> _WHAT THE TASK REQUIRES_
Please tally the lines of the records that contain "Viewport" and send back only the total.

> _DATASET RECORDS_
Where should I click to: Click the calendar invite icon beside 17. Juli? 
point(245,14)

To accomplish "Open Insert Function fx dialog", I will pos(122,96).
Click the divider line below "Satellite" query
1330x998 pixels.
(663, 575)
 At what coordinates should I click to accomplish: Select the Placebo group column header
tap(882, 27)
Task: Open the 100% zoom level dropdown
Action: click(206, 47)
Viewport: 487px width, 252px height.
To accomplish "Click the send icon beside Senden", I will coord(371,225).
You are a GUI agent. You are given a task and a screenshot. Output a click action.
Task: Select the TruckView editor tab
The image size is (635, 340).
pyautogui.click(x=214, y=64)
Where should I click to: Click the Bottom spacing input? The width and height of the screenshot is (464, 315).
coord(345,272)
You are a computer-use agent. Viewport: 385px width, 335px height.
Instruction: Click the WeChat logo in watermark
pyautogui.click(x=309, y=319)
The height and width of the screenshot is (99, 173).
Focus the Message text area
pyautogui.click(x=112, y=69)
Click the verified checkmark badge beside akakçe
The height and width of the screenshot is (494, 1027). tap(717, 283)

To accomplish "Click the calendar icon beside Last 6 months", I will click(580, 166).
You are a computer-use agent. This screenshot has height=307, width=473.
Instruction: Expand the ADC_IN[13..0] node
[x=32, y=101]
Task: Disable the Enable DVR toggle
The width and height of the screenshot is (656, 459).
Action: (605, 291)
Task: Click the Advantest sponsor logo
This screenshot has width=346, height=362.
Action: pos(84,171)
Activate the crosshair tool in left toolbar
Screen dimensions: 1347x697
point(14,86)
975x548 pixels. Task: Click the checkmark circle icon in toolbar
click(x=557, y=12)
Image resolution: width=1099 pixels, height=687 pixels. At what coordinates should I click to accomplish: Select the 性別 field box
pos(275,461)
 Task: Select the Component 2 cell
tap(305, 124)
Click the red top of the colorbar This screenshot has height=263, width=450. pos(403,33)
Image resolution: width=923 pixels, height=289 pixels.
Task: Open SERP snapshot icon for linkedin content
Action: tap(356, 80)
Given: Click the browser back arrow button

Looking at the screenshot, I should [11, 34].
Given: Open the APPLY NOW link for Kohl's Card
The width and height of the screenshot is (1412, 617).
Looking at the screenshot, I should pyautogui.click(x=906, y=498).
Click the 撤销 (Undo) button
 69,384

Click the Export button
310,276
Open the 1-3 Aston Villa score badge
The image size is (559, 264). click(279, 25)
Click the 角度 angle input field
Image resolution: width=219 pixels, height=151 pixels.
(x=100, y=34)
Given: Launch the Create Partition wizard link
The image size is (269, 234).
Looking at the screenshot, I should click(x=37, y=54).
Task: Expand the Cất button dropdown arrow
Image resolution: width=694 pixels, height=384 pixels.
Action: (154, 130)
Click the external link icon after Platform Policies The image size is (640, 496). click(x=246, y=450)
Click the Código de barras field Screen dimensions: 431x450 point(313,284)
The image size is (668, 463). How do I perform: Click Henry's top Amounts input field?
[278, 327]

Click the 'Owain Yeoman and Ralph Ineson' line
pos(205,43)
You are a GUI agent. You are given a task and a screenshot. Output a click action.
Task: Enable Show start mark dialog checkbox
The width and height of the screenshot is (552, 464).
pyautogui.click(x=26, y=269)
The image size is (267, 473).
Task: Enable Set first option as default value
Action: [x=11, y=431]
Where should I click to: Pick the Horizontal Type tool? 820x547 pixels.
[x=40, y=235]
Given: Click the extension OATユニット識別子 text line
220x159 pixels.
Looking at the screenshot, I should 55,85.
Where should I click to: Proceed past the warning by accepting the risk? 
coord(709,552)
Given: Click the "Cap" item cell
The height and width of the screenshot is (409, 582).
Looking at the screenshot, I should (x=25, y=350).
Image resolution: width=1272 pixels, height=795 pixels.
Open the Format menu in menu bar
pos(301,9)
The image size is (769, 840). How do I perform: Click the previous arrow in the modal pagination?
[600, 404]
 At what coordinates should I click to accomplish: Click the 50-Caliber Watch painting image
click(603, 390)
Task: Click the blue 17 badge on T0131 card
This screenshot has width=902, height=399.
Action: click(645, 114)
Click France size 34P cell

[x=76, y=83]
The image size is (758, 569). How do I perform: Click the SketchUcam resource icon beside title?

> _RESPONSE TO THIS TASK_
2